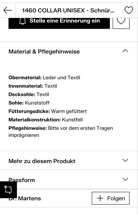Click the Pflegehinweise care instructions text

(61, 132)
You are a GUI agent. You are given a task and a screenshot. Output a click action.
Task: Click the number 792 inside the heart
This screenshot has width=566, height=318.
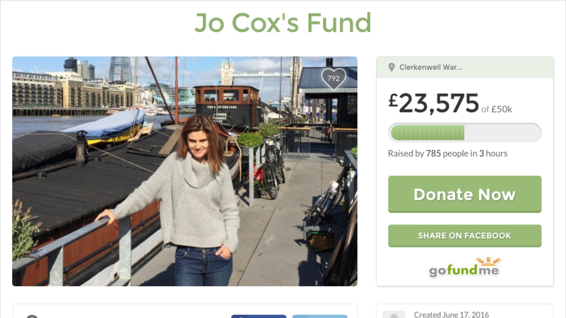pyautogui.click(x=333, y=78)
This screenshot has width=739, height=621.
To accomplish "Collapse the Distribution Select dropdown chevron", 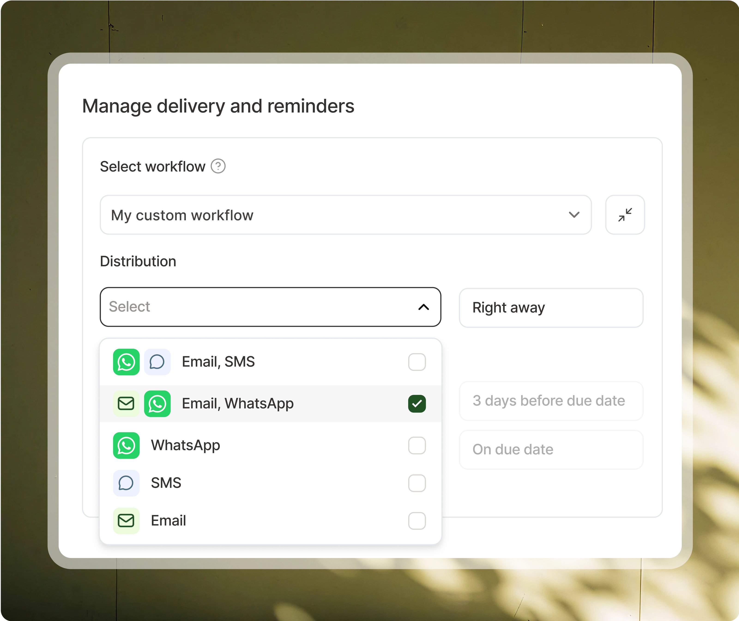I will click(x=423, y=307).
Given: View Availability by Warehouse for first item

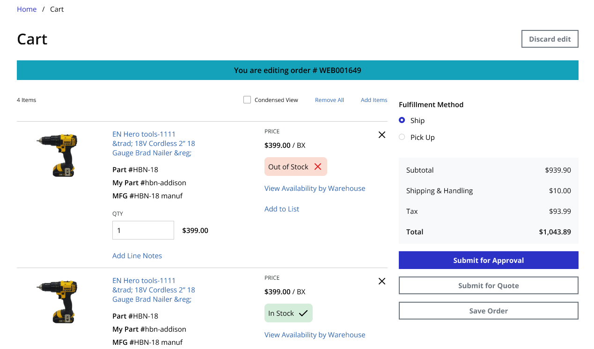Looking at the screenshot, I should [315, 189].
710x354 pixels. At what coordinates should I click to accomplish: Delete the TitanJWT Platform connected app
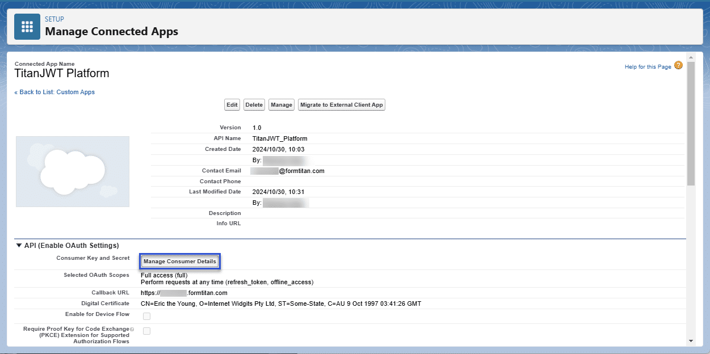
-- -- --
Instruction: Could you convert the lines of the material, from its start through the line holding "pyautogui.click(x=333, y=78)" inclusive, into a JSON list of strings with one string per line? Skip blank lines and leave the pictures out.

Full output:
[
  "Click the Pflegehinweise care instructions text",
  "(61, 132)",
  "You are a GUI agent. You are given a task and a screenshot. Output a click action.",
  "Task: Click the number 792 inside the heart",
  "This screenshot has width=566, height=318.",
  "pyautogui.click(x=333, y=78)"
]